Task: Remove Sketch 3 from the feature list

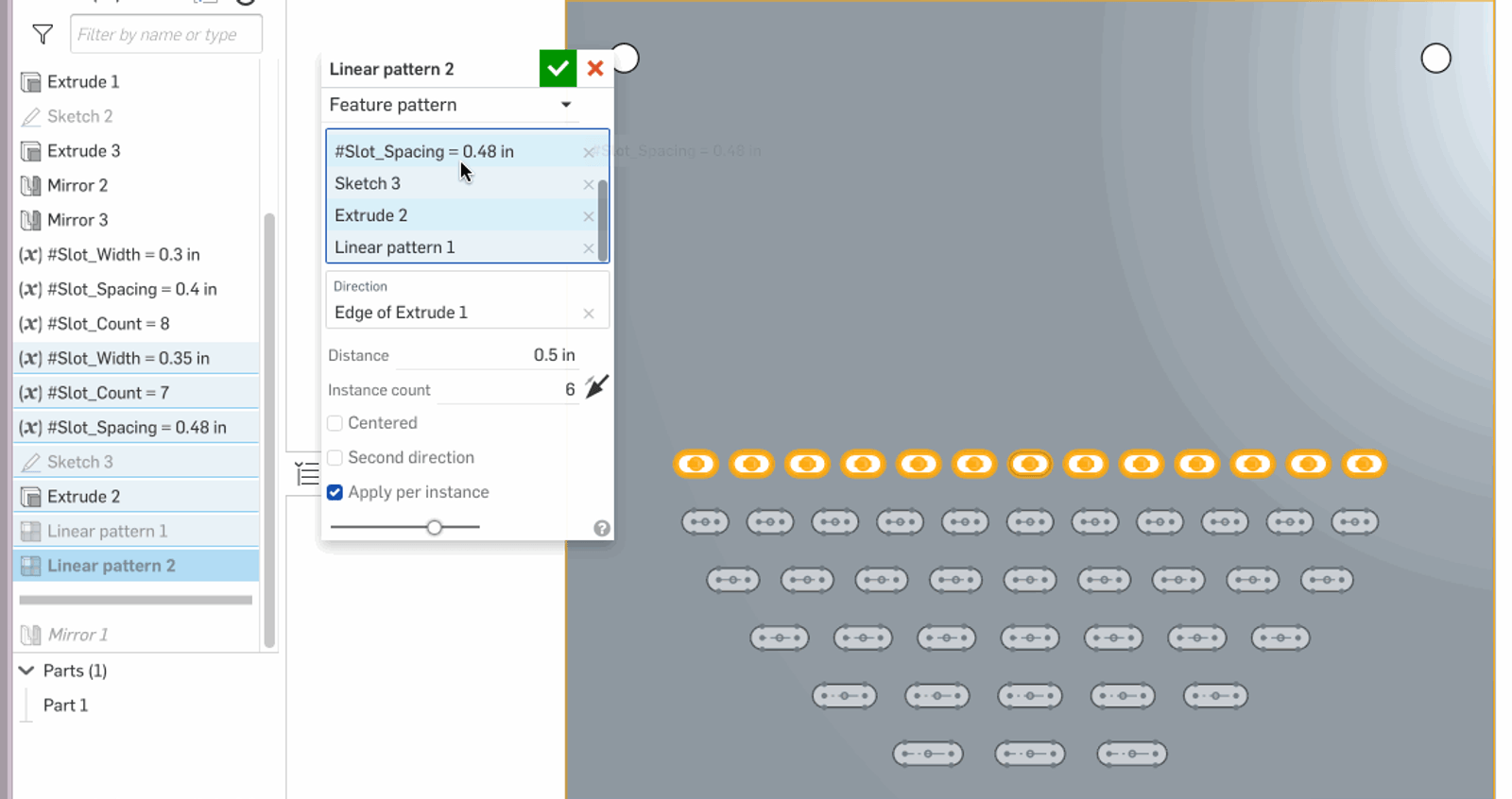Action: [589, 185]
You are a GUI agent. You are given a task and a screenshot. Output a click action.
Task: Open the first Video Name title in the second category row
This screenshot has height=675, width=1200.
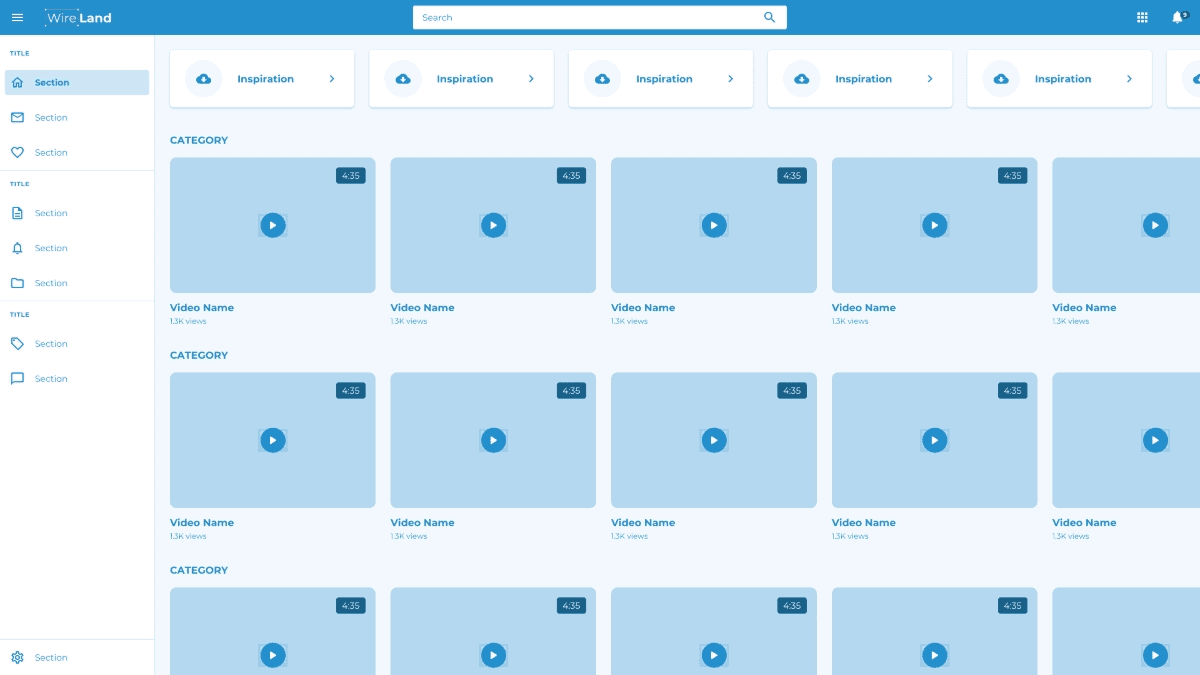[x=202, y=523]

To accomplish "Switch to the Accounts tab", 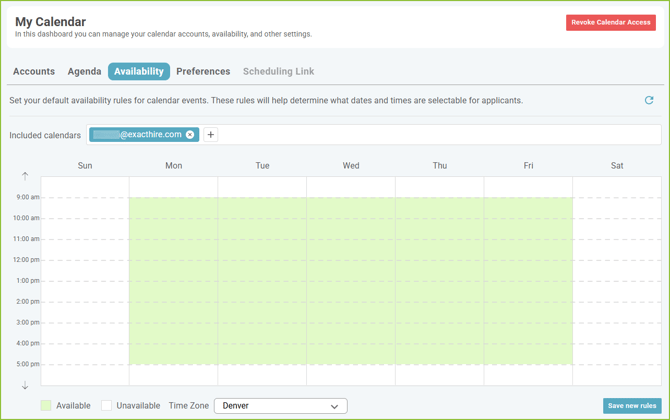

____

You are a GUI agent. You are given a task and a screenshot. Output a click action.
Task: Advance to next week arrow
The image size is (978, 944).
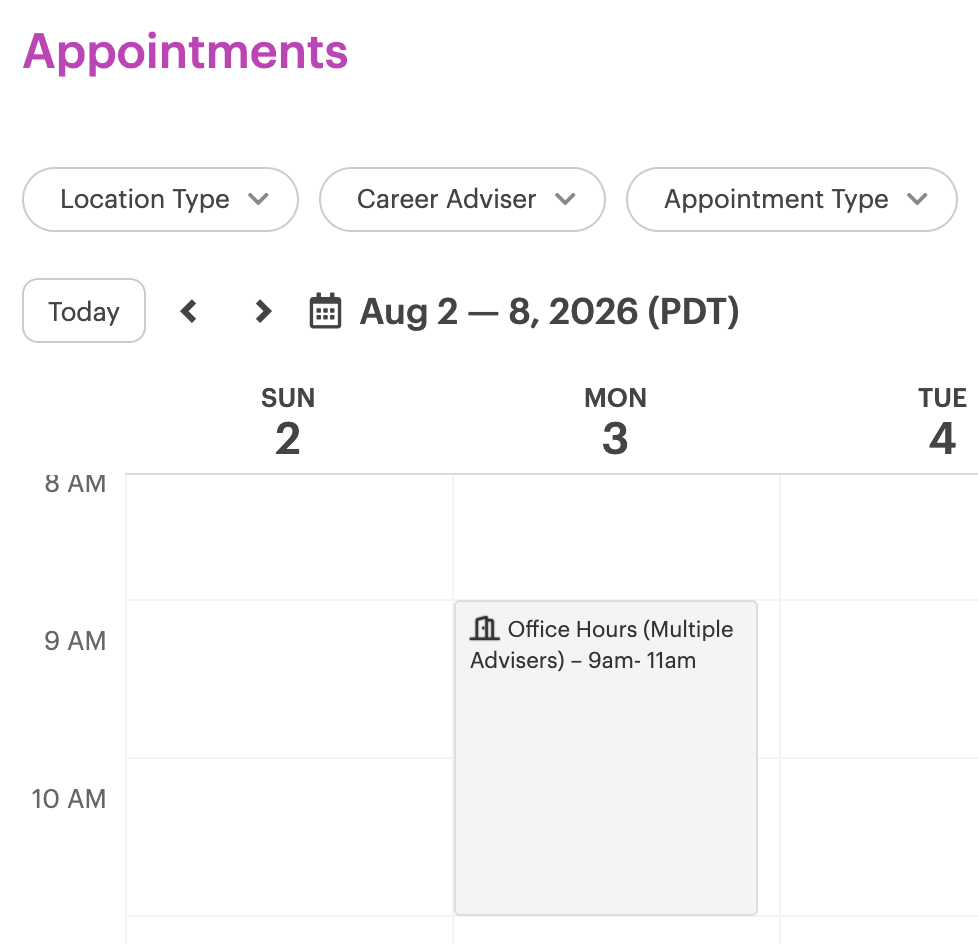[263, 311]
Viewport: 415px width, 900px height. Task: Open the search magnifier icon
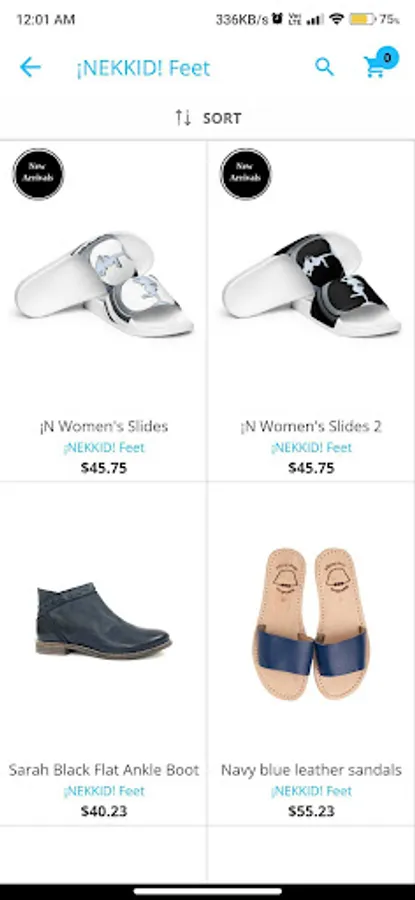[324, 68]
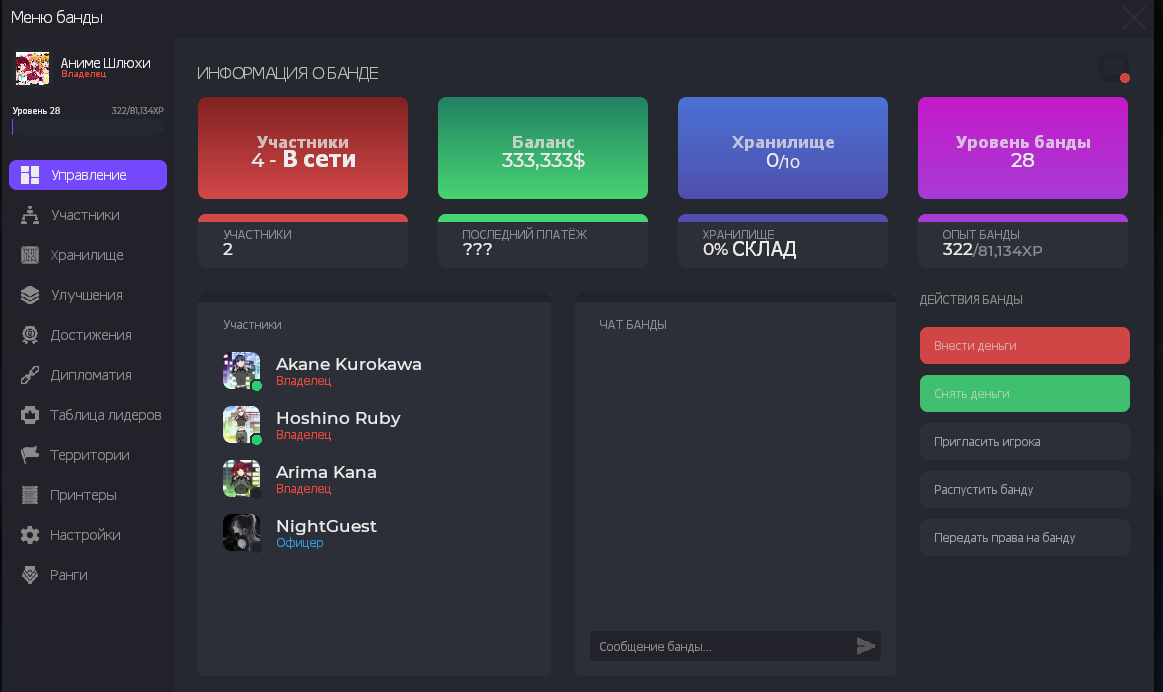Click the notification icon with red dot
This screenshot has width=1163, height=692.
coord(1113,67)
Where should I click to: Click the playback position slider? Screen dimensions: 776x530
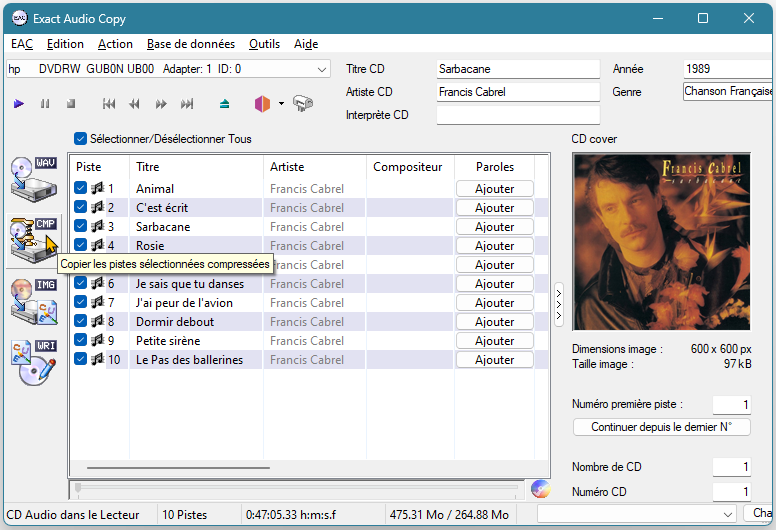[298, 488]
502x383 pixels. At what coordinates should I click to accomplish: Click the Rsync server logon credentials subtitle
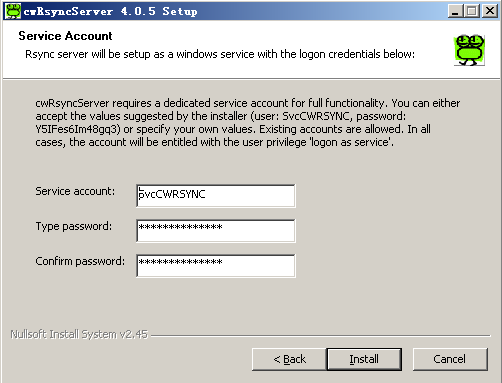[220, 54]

____

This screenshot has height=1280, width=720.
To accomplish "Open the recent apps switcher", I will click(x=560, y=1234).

____

* PROBLEM TO WORK ON:
Copy only the lines above from the one containing "This screenshot has height=675, width=1200." through the one containing "to the Accounts", both included. Leave out the pictures.

* OUTPUT:
This screenshot has height=675, width=1200.
[x=202, y=523]

To accomplish "Switch to the Accounts tab", 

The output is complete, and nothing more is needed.